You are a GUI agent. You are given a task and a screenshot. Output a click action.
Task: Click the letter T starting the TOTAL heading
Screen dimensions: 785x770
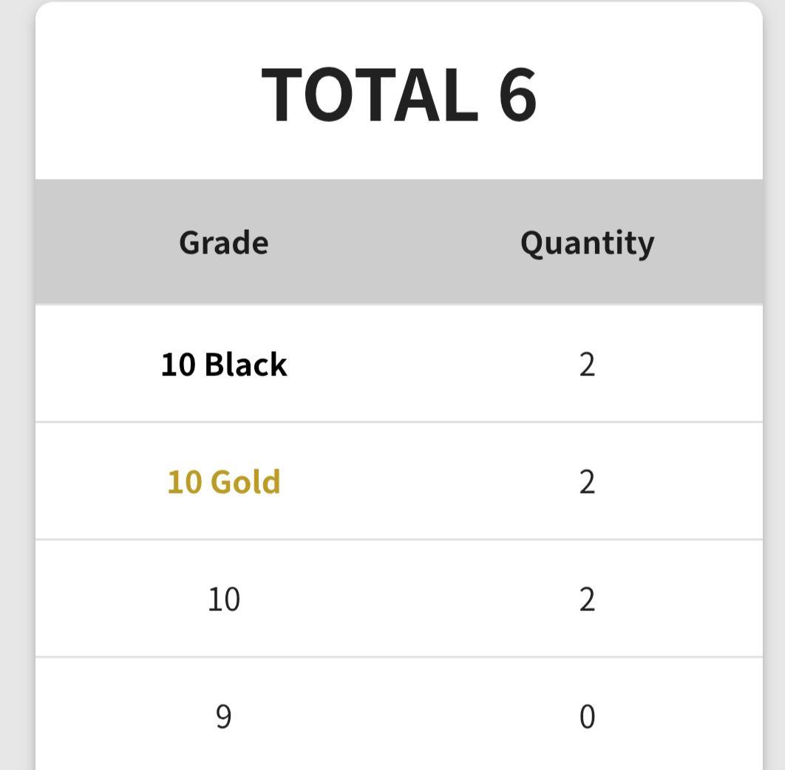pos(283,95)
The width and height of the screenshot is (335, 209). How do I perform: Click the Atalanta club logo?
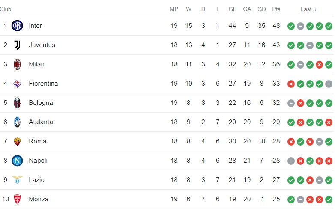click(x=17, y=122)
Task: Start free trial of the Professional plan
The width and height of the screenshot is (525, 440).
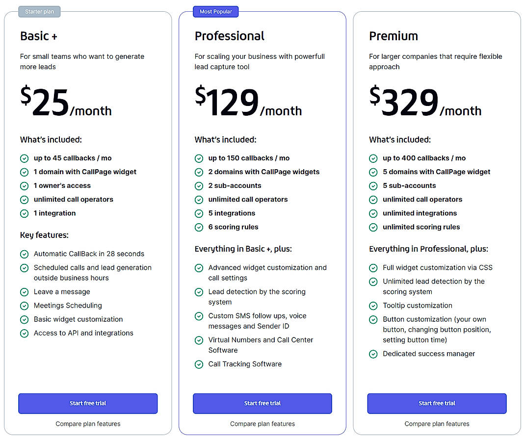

Exercise brief
Render all the rows above as a Markdown table with the columns No and Line, one numbered entry per line and blank lines skipped. Omit the pictures.

Task output
| No | Line |
|---|---|
| 1 | You are a GUI agent. You are given a task and a screenshot. Output a click action. |
| 2 | Task: Click the letter T starting the TOTAL heading |
| 3 | Screen dimensions: 785x770 |
| 4 | pos(283,95) |
| 5 | The width and height of the screenshot is (335, 209). How do I perform: Click the Atalanta club logo? |
| 6 | click(x=17, y=122) |
| 7 | Task: Start free trial of the Professional plan |
| 8 | The width and height of the screenshot is (525, 440). |